Hidden Away () is a 2014 Spanish romantic drama film written and directed by Mikel Rueda. Filmed in neighbourhoods throughout Bilbao, Rueda's goal was to create a scene that could be from any neighbourhood in any city. Rueda dedicated the project to Álex Angulo, a Basque actor who died in a car crash in July 2014. Themes that are present throughout the film are adolescent first love, sociocultural dilemmas, racism and deportation, and connecting emotionally through some of these barriers.

Summary
The film follows Rafa and Ibrahim, two teenage boys that befriend each other. Ibrahim is a Moroccan immigrant who does not want to return home. Lost and desperate in the streets of Bilbao, he meets Rafa. Rafa is a typical Spanish middle-class boy that is having problems with his friends and pressures around his sexuality. Once they meet each other, they become inseparable. Rueda captures their friendship as they navigate through Ibra's deportation, racism and their sexual identities.

Cast
 Germán Alcarazu as Rafa
 Adil Koukouh as Ibra
 Joseba Ugalde as Guille
 Moussa Echarif as Youssef
 Ana Wagener as Alicia
 Álex Angulo as Jose

Conversation
Rueda wanted to center the idea of adolescence and homosexuality in the discussion around Hidden Away.

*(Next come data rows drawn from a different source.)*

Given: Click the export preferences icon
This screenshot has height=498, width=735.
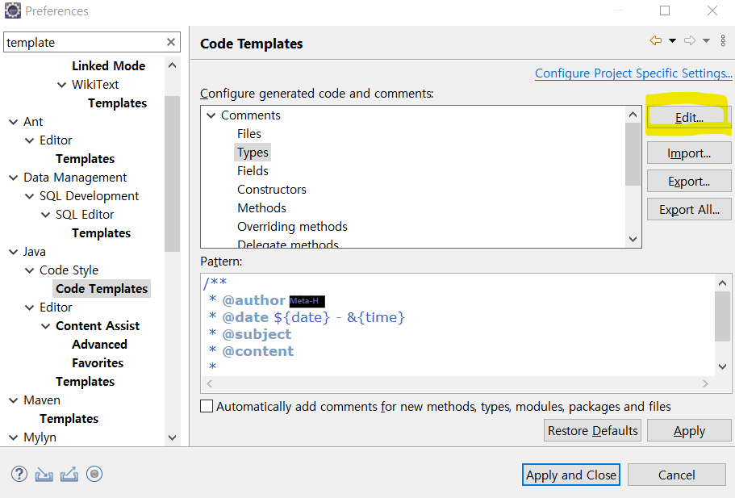Looking at the screenshot, I should 69,475.
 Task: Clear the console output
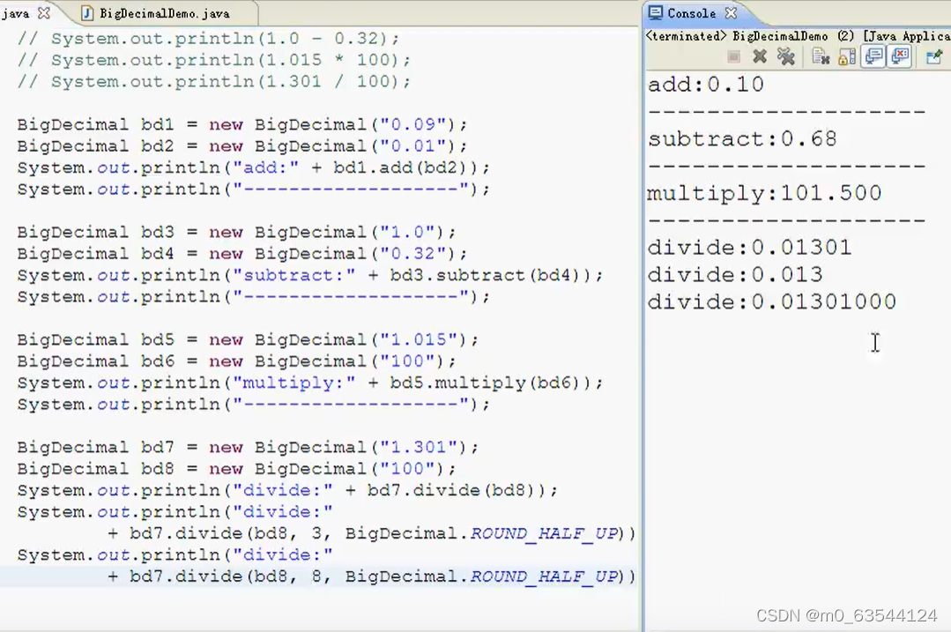(x=820, y=56)
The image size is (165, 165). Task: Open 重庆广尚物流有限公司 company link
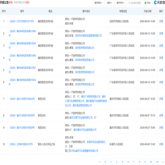tap(91, 96)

In his own words, he felt that most areas of society feel uncomfortable talking about the sexuality of teenagers. One of interesting aspects of his casting is that he did not want to limit the actors to identifying as gay themselves. His logic behind this process was that by limiting who could audition, the turnout would be lower and he might not find the actors that he was looking for. The result were two actors who were not gay—-or at least Rueda is unaware of their sexuality. While the process was difficult for both actors, they found that their innocence and transition with discomfort was not that far from what someone who is in the closet at their age would have to confront. Additionally, Adil had a serious connection with Ibra's character as a Moroccan immigrant who had personally experienced racism himself. Despite critics who noted the lack of sexual activity between the two actors, Rueda maintains that the sexual nature of their relationship was not the purpose of the film, but rather the moments before sex and the feelings that one cannot control emotionally.

Rueda found that the relationship between Moroccan adolescence and queer adolescence had parallel realities that he attempted to explore in the creation of this film. He felt that the way that Spain treats both demographics pushed them to live a escondidas or "hidden away". Rueda contents that Spain lives in a bubble where anyone who challenges that normativity threatens to pop that bubble, and this creates fear in the normative community. Therefore, some people must live hidden away within, or outside that bubble.

Awards
Although Hidden Away did not win any awards, it was nominated four times. It was also presented at the first LGTBI Life Festival at La Institución Ferial Alicantina (IFA).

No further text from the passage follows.